PatWalters / rd_filters

A script to run structural alerts using the RDKit and ChEMBL
MIT License
125 stars 37 forks source link

CF2 SMARTS #3

Closed adalke closed 5 years ago

adalke commented 5 years ago

In Notes.txt you write that you replaced $(CF2) with [CF2] to make it something that RDKit will parse.

The "[CF2]" means "atom with isotope number 2 and is carbon and fluorine", which is impossible to match.

I think the SMARTS of $(CF2) is trying to be $(C(F)F). The "CF2" is supposed to be a SMARTS expression, but in this case it has the unclosed ring closure "2". SMARTSViewer also complains about the $(CF2) saying "SMARTS Warning: Unpaired ring bonds!"

This suggests that the ChEMBL tool ignores the illegal SMARTS. I wonder if it matches CF (when there aren't 2 fluorines), or if it ignores that term (ie, not match CF at all), or ignores any matches.

I see nothing wrong with your other fixes.

PatWalters commented 5 years ago

Thanks, Andrew, I'll change that.

On Fri, Oct 5, 2018 at 7:02 AM Andrew Dalke notifications@github.com wrote:

In Notes.txt you write that you replaced $(CF2) with [CF2] to make it something that RDKit will parse.

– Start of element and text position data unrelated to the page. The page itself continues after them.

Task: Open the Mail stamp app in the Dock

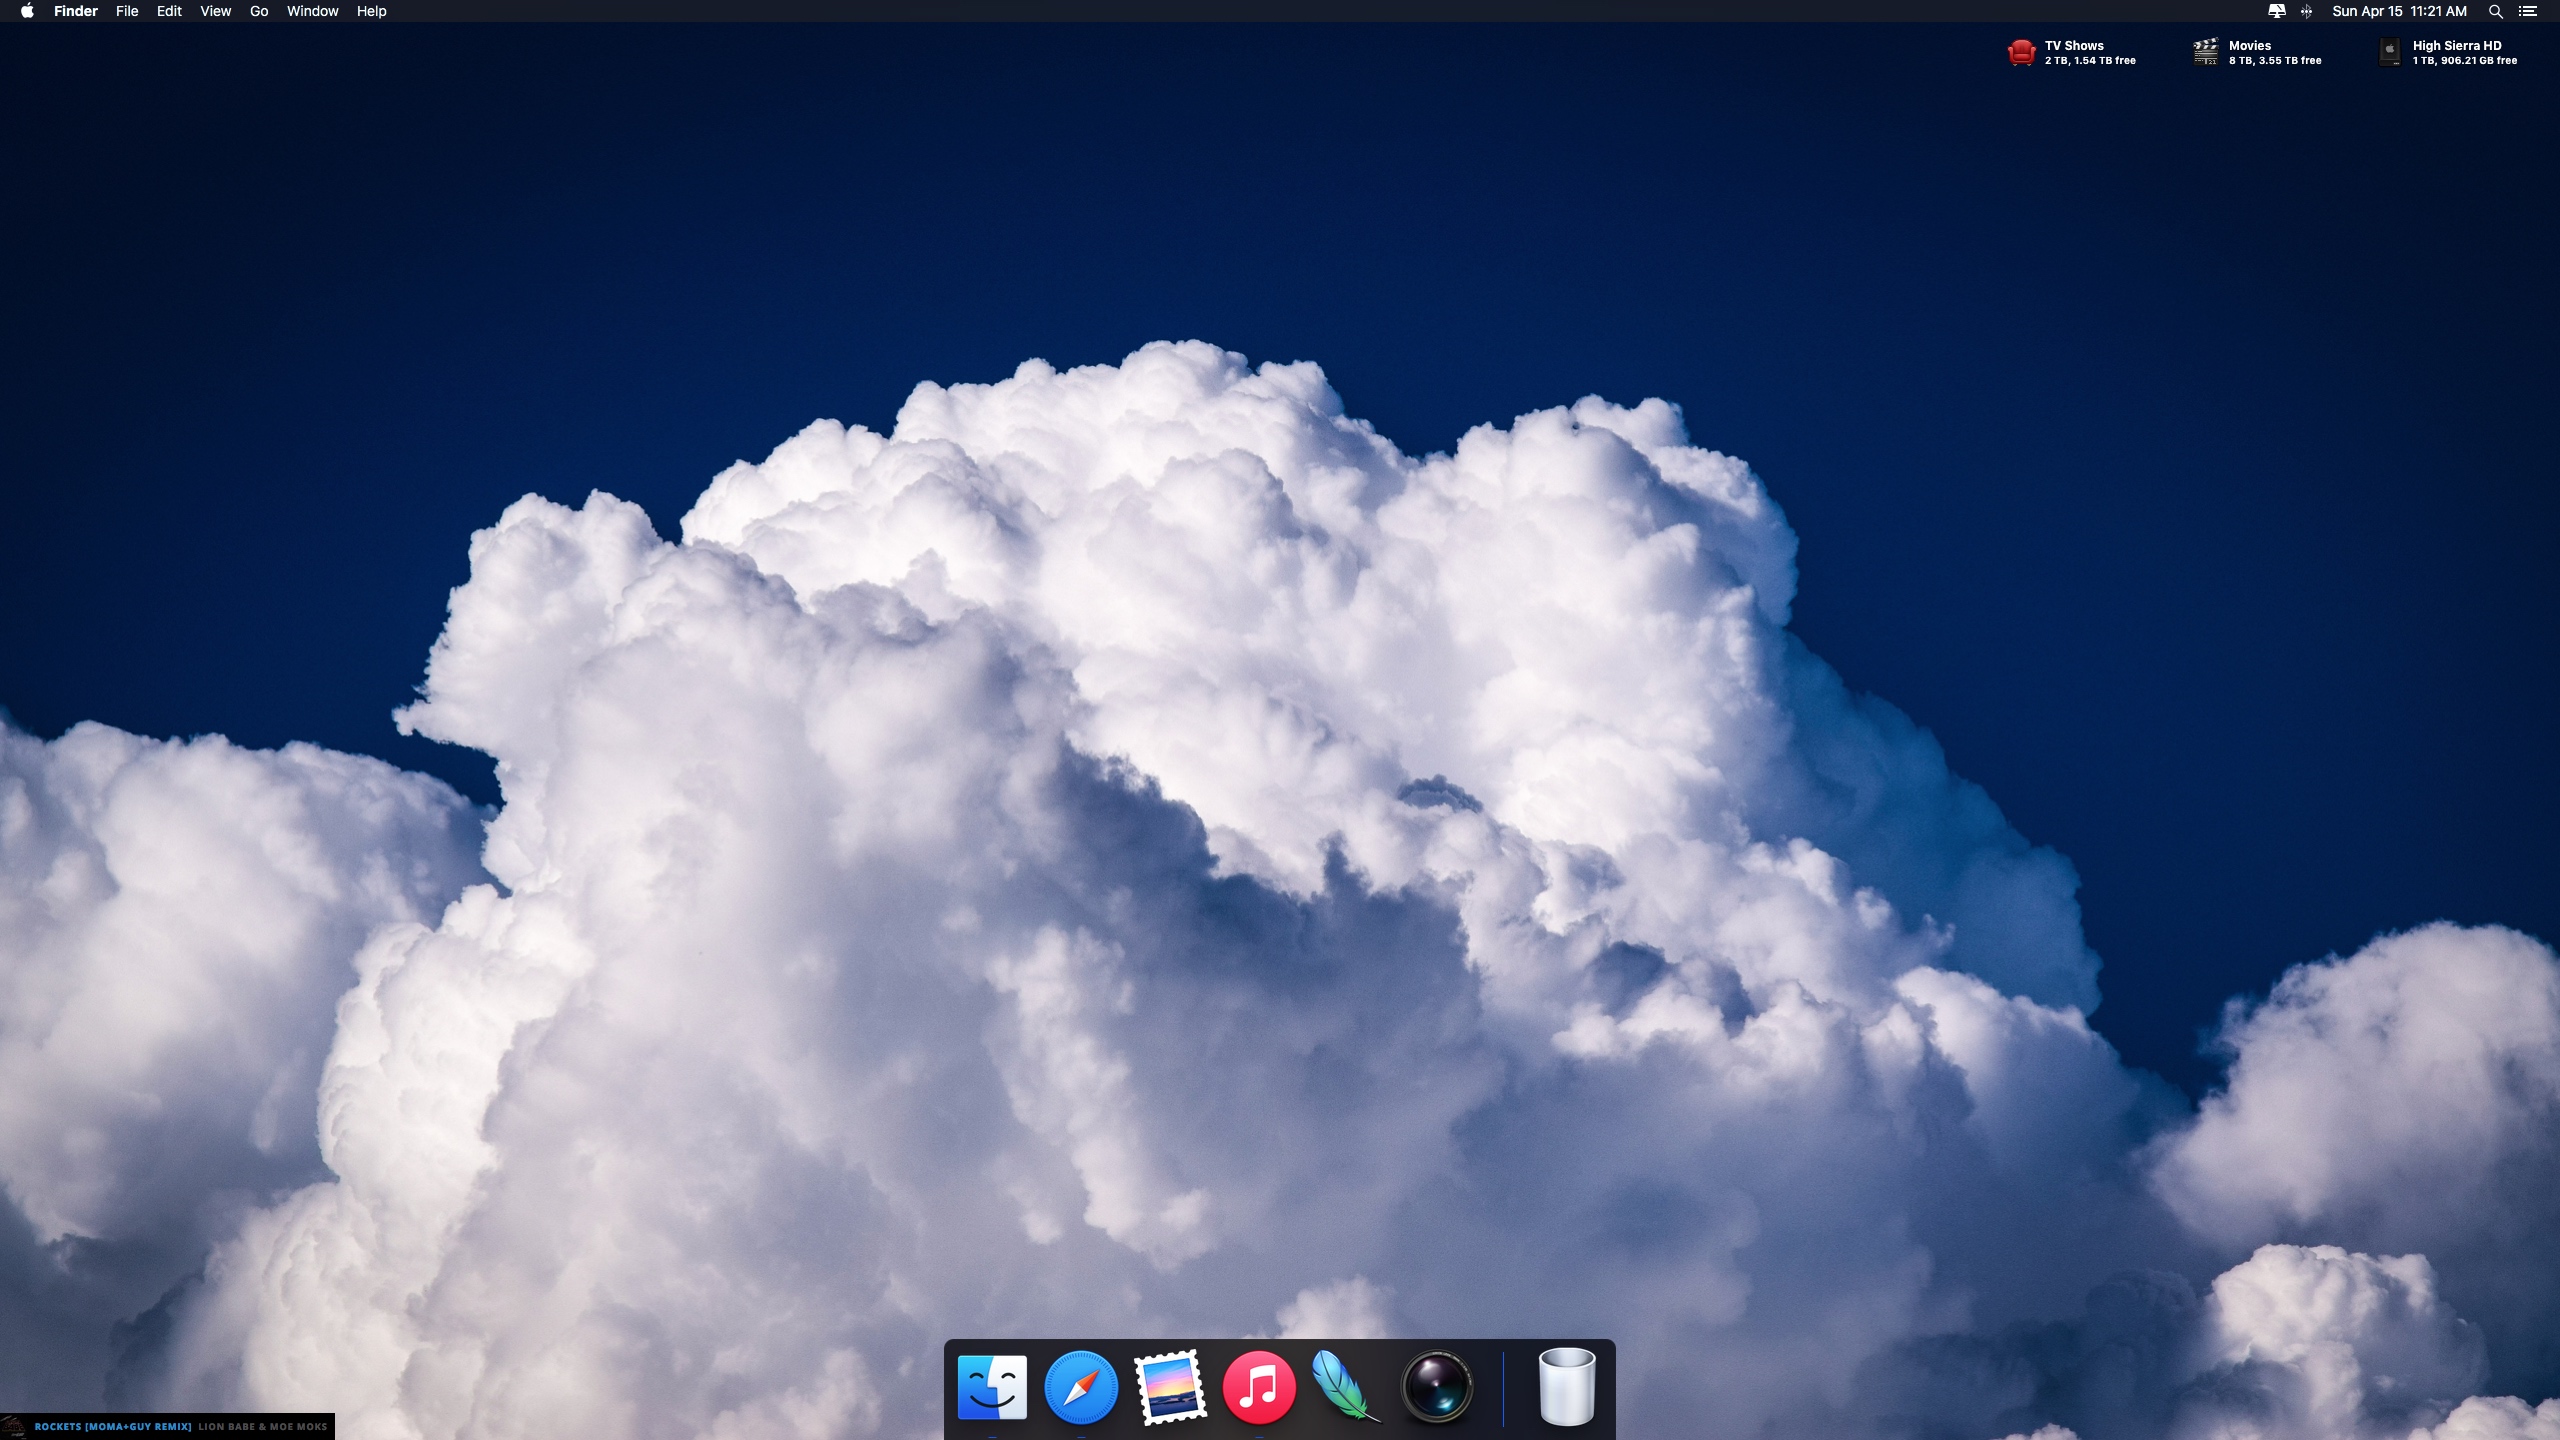Action: [1170, 1387]
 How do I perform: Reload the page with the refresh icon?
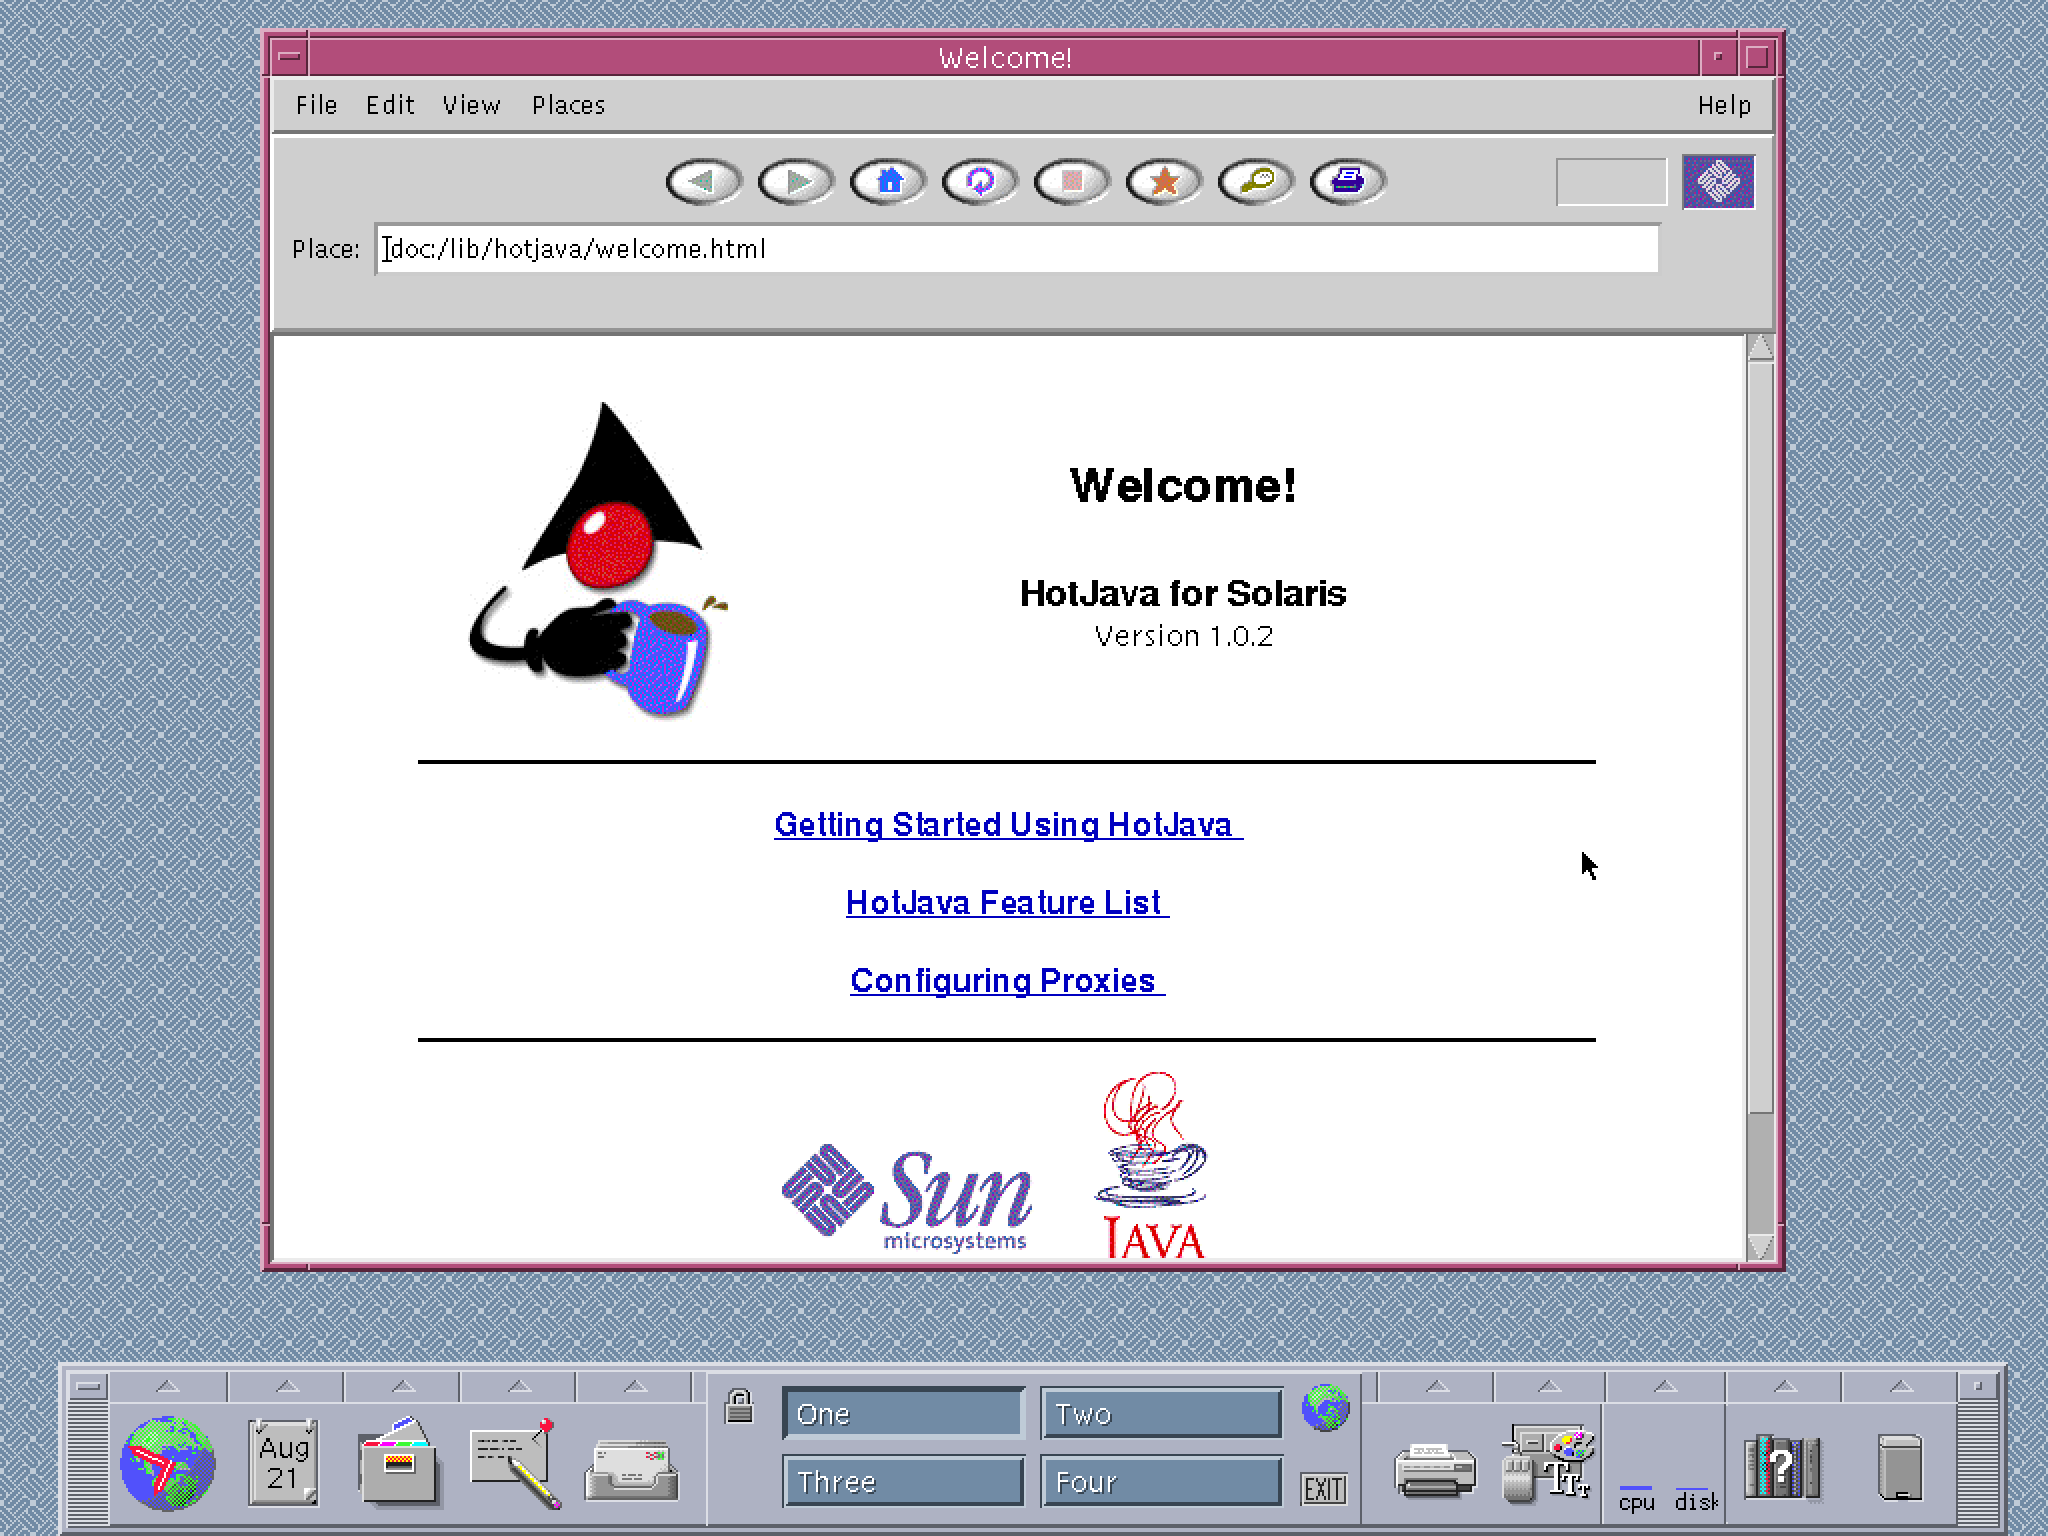980,182
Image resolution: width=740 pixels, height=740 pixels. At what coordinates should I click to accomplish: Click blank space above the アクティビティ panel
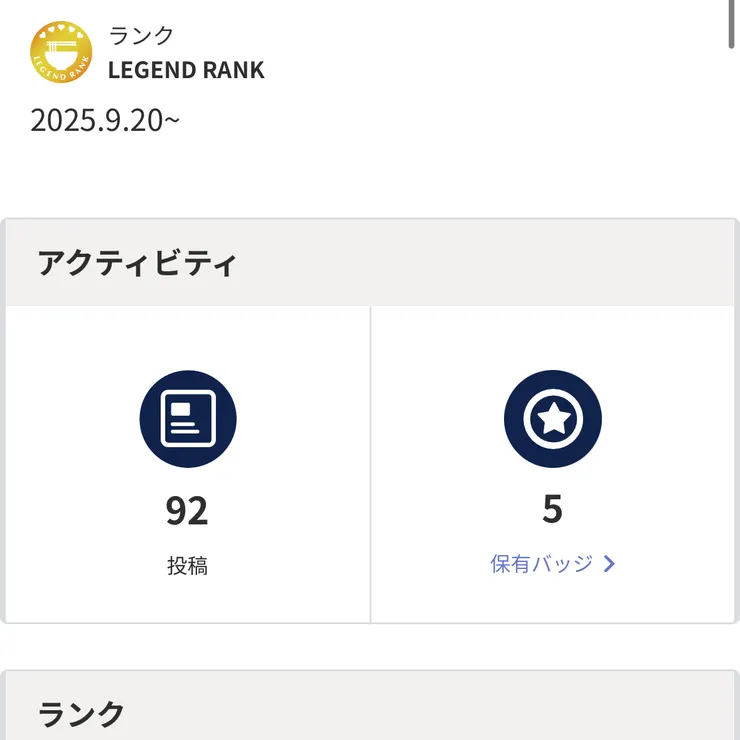[x=400, y=180]

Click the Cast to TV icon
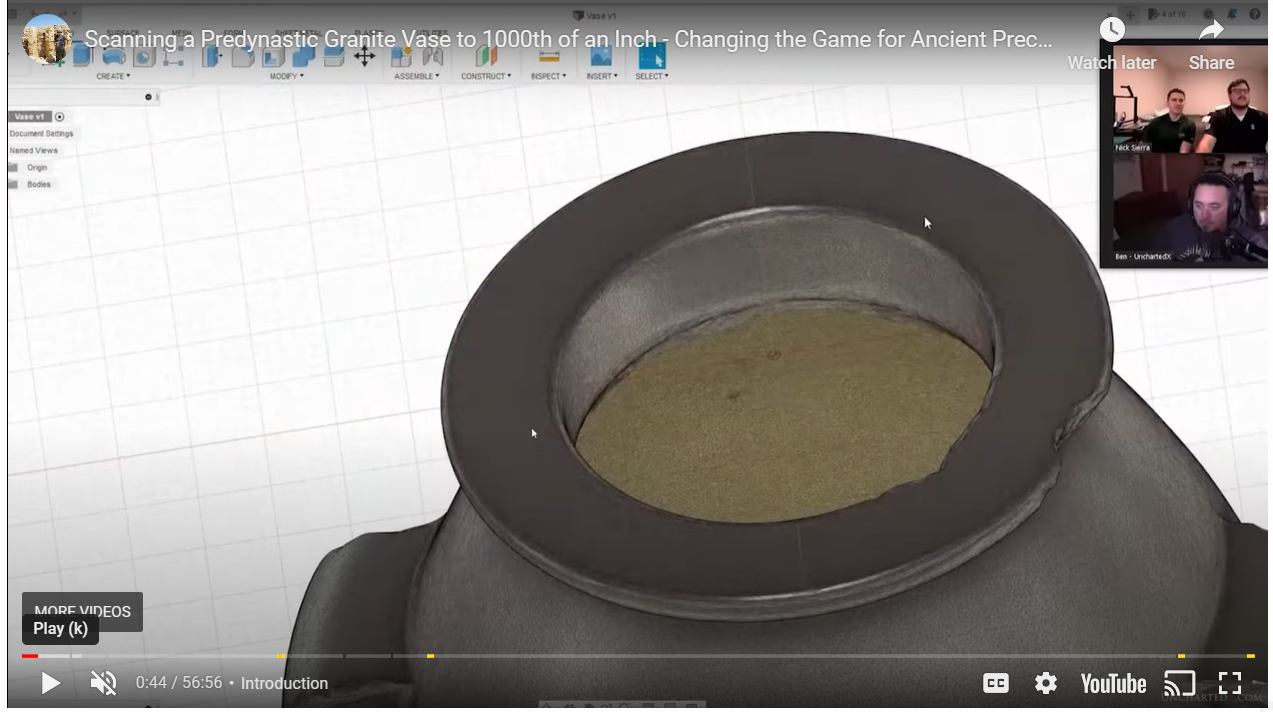point(1180,683)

The "[CF2]" means "atom with isotope number 2 and is carbon and fluorine", which is impossible to match.

I think the SMARTS of $(CF2) is trying to be $(C(F)F). The "CF2" is supposed to be a SMARTS expression, but in this case it has the unclosed ring closure "2". SMARTSViewer also complains about the $(CF2) saying "SMARTS Warning: Unpaired ring bonds!"

This suggests that the ChEMBL tool ignores the illegal SMARTS. I wonder if it matches CF (when there aren't 2 fluorines), or if it ignores that term (ie, not match CF at all), or ignores any matches.

I see nothing wrong with your other fixes.

— You are receiving this because you are subscribed to this thread. Reply to this email directly, view it on GitHub https://github.com/PatWalters/rd_filters/issues/3, or mute the thread https://github.com/notifications/unsubscribe-auth/ACoqzTnS3ewkwni2WCGsoe1Y8_0DYI2Aks5uhzxWgaJpZM4XKAvM .

pieterhbos commented 5 years ago

To add to this, the alert_collection.csv contains 10 additional cases with "CF2". One in rule 196 and nine in rule 245. Replacing [CF2] with C(F)F fixes the issue

PatWalters commented 5 years ago

Sorry, thought I had fixed that one. The rules have been updated.